The authors describe the previously unreported occurrence of thoracolumbar subdural hematoma (SDH) resulting from nonaccidental trauma and emphasize the need for a complete and thorough neurological, physical, and radiological examination in all cases of suspected nonaccidental trauma.
A 4-month-old male infant presented to the authors' Level 1 pediatric trauma center in respiratory arrest. According to the family, he had been previously healthy with a 1-day history of fussiness and irritability. While with one of the parents, the patient was noted to be apneic and had been shaken in 2 separate episodes in an attempt to stimulate respiration. Emergency services personnel intubated the child's trachea and transported him to the hospital.

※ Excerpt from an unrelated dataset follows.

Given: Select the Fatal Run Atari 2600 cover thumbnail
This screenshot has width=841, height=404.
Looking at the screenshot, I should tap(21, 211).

On arrival in the emergency department, the child was unresponsive and exhibited signs of myelopathy. A CT scan of his head demonstrated SDH and subarachnoid hemorrhage. Magnetic resonance imaging of the spine demonstrated an SDH dorsal to the spinal cord with some mass effect on the conus medullaris and descending nerve roots. The patient underwent emergency T-12 to L-3 laminotomies, evacuation of the hematoma, and laminoplasty.
The rigid nature of the rib cage provides a point of fixation around which the thoracolumbar spine can hyperflex and hyperextend when shaken, resulting in severe injury to the bony, vascular, and neural elements of the spine.